- **ASSIGNED TASK**:
Those lines of the data that hold the word "parc" are to be copied out.

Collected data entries
# # # # # # #

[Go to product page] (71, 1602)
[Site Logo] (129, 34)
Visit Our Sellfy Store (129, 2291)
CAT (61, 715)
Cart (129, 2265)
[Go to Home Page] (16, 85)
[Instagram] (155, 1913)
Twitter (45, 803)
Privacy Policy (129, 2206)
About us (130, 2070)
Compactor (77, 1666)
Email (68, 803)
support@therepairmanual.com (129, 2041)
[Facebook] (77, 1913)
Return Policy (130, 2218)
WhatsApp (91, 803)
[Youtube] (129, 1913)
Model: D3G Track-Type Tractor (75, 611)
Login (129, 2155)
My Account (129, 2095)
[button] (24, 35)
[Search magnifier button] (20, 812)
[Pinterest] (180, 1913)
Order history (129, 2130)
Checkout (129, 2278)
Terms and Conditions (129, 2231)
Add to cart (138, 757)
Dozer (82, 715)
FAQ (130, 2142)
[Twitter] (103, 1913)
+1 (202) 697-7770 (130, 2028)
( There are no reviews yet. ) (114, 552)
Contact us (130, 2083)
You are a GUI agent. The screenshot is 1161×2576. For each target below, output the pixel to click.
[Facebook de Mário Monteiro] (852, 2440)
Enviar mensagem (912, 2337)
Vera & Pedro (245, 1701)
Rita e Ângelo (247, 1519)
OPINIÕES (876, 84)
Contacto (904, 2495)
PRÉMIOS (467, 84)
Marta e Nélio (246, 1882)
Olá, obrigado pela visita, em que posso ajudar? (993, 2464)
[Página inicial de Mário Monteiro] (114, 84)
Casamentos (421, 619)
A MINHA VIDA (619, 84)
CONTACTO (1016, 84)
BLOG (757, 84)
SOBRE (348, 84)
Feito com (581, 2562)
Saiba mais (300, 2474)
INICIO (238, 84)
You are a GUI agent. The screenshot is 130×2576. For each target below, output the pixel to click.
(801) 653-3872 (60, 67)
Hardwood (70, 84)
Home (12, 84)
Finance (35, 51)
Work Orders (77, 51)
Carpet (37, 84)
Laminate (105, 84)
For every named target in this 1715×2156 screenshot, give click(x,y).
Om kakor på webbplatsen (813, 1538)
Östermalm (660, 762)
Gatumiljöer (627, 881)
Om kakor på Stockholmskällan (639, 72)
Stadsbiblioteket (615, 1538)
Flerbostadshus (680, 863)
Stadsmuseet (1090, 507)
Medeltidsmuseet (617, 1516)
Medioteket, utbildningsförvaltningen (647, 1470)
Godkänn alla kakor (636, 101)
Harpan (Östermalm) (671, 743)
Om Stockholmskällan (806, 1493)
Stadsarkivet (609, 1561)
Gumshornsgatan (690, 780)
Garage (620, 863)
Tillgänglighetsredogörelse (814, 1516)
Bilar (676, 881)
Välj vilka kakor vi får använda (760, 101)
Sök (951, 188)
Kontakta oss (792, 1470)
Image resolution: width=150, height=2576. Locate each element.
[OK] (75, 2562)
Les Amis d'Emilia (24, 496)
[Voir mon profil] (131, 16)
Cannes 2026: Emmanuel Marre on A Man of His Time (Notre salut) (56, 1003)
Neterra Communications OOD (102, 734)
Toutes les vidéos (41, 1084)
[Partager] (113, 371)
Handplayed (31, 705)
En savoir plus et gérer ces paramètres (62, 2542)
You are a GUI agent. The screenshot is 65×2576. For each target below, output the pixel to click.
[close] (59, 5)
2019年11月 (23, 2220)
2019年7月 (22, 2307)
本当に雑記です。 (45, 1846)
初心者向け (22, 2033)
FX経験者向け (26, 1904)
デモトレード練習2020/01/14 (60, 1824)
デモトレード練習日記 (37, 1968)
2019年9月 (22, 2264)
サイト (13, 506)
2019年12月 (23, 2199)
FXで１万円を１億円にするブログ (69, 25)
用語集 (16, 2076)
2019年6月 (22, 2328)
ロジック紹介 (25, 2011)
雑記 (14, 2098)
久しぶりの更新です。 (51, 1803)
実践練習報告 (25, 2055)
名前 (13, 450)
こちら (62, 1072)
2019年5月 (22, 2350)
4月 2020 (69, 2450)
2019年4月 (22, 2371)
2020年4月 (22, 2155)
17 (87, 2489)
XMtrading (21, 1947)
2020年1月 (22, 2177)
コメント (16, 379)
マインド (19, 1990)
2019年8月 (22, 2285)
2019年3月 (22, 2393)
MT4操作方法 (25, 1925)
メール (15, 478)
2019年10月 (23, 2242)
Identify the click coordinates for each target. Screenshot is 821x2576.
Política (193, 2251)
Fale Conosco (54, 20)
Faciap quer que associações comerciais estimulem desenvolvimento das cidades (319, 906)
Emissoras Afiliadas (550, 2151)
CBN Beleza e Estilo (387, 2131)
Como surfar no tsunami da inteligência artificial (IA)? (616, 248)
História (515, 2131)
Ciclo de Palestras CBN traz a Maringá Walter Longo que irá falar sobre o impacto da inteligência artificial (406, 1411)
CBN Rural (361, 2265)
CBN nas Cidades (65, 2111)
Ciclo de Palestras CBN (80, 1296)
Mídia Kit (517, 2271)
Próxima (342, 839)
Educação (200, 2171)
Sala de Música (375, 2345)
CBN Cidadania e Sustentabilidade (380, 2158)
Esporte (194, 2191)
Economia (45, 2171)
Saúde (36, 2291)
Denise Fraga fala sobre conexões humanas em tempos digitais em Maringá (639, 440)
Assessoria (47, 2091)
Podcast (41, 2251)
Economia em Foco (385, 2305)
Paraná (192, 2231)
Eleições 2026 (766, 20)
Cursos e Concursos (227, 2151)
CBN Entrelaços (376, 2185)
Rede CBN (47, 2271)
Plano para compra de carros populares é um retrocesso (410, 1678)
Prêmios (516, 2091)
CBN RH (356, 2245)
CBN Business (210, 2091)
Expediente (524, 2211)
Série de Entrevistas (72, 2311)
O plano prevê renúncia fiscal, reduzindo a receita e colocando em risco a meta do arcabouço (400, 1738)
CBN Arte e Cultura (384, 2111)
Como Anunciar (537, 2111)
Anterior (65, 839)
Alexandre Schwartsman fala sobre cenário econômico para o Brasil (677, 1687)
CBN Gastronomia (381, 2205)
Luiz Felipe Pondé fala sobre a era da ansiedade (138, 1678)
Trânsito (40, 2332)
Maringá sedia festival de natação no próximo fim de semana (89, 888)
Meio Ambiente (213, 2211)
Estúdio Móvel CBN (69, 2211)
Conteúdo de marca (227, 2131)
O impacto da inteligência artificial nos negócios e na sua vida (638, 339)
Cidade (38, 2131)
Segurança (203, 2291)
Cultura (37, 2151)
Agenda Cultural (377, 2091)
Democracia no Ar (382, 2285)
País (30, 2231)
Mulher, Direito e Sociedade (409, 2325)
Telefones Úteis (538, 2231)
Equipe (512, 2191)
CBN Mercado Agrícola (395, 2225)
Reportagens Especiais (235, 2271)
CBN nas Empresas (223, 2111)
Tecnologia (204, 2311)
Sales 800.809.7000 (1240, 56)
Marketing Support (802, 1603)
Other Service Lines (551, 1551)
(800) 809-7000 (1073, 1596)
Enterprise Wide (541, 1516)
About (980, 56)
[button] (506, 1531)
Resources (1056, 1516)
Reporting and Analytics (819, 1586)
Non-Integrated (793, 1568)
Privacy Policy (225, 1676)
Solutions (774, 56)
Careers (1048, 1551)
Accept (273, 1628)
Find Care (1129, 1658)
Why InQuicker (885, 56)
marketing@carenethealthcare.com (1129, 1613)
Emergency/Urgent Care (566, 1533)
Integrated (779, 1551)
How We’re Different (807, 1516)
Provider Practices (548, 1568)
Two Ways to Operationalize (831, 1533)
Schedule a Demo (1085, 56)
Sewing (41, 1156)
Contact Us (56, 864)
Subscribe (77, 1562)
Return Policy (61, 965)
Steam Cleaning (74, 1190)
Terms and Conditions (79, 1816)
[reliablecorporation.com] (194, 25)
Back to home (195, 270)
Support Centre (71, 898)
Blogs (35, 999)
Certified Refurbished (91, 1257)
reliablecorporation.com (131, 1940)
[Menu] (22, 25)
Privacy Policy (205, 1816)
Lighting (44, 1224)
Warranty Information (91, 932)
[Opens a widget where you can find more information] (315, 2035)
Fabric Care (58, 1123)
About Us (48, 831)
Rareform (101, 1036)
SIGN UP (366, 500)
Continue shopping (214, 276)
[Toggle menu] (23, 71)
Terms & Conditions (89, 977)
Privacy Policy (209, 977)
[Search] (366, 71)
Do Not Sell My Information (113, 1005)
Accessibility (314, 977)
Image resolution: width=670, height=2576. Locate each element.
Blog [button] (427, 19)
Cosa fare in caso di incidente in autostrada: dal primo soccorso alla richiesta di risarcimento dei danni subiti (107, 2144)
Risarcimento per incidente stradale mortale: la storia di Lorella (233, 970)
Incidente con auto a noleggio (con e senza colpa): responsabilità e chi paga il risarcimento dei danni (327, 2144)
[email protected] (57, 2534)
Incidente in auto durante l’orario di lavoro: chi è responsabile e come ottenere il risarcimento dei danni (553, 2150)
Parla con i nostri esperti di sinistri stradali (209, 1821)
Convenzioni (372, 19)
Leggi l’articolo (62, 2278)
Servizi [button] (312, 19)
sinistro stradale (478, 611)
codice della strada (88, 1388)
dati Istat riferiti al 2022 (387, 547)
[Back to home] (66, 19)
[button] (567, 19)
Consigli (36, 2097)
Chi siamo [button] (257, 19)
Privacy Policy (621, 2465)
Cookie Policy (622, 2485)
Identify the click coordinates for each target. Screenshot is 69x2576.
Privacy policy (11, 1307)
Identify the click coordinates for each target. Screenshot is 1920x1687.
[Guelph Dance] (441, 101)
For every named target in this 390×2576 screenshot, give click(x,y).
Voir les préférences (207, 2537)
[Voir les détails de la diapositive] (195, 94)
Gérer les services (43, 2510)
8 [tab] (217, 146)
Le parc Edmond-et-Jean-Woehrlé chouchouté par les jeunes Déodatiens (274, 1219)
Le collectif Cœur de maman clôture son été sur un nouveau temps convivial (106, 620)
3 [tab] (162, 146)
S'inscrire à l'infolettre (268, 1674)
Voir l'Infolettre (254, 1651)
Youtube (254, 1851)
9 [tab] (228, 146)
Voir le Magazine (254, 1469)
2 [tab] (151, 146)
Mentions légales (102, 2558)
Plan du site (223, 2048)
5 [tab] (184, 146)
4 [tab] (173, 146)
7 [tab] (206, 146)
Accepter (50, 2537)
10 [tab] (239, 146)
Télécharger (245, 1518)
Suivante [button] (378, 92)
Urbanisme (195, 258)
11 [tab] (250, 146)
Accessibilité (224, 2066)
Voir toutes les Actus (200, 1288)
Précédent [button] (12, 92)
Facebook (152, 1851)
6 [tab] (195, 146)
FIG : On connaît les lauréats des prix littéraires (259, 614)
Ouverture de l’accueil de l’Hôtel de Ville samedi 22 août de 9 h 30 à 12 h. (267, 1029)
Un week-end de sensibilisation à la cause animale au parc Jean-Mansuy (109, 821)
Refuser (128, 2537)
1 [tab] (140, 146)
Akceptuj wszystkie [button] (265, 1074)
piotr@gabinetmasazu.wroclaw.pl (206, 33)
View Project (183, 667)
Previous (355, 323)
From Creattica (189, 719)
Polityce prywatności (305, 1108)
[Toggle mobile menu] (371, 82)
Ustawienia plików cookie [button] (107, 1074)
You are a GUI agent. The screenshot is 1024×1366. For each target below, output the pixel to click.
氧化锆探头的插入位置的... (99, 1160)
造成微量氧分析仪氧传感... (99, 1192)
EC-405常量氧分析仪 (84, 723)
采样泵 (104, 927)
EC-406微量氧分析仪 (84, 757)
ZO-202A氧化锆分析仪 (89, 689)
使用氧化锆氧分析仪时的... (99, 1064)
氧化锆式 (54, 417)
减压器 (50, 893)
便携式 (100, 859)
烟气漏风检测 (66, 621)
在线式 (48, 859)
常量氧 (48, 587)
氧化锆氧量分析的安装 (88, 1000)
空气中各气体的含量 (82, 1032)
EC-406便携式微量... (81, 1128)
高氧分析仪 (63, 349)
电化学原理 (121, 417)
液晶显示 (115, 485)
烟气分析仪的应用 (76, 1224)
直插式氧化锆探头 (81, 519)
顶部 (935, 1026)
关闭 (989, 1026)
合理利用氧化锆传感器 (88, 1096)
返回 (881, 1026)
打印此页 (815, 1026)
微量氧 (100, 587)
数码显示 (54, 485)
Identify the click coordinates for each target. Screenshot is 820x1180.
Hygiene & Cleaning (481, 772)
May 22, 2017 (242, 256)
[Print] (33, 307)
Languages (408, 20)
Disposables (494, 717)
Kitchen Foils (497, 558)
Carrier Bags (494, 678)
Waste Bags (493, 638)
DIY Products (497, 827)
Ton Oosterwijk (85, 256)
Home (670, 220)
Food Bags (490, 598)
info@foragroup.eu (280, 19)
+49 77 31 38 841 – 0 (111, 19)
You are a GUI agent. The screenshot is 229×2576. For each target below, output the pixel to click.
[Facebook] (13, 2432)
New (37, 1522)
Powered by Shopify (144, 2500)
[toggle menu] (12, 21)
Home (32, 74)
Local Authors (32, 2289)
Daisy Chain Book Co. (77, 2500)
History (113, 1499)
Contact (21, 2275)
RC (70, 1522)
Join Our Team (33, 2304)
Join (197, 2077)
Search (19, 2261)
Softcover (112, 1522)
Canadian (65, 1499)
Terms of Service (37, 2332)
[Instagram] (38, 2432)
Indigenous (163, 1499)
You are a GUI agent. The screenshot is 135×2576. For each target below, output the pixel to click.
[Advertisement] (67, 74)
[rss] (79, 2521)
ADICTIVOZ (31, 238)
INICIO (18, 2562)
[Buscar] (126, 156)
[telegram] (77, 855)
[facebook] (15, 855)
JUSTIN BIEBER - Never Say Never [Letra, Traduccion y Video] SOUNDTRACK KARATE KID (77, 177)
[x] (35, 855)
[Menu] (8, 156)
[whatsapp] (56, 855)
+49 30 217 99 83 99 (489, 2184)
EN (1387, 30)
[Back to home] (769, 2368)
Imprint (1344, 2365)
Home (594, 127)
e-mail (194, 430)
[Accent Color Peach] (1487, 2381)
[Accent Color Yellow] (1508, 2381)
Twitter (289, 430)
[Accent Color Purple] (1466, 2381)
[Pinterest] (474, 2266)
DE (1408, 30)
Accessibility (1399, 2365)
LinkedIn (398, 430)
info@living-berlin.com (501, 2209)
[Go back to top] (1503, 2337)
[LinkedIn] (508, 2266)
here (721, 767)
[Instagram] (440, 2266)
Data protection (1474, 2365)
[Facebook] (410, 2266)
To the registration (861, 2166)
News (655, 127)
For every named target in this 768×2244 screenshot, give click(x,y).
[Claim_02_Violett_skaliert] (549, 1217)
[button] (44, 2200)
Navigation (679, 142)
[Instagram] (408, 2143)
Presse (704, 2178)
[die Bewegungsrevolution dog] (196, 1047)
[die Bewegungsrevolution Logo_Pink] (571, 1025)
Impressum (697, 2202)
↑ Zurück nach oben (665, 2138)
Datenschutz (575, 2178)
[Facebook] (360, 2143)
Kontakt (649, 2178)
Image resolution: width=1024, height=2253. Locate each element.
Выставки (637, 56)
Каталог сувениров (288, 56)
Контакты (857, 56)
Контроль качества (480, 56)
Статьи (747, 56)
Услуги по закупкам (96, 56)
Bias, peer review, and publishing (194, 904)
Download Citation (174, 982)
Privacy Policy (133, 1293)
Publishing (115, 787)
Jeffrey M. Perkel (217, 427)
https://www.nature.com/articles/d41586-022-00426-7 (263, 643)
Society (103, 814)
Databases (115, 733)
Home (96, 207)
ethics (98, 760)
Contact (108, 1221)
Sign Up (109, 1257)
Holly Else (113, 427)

# # # # # # #

- **EXERCISE RESPONSE**:
Le parc Edmond-et-Jean-Woehrlé chouchouté par les jeunes Déodatiens (274, 1219)
Un week-end de sensibilisation à la cause animale au parc Jean-Mansuy (109, 821)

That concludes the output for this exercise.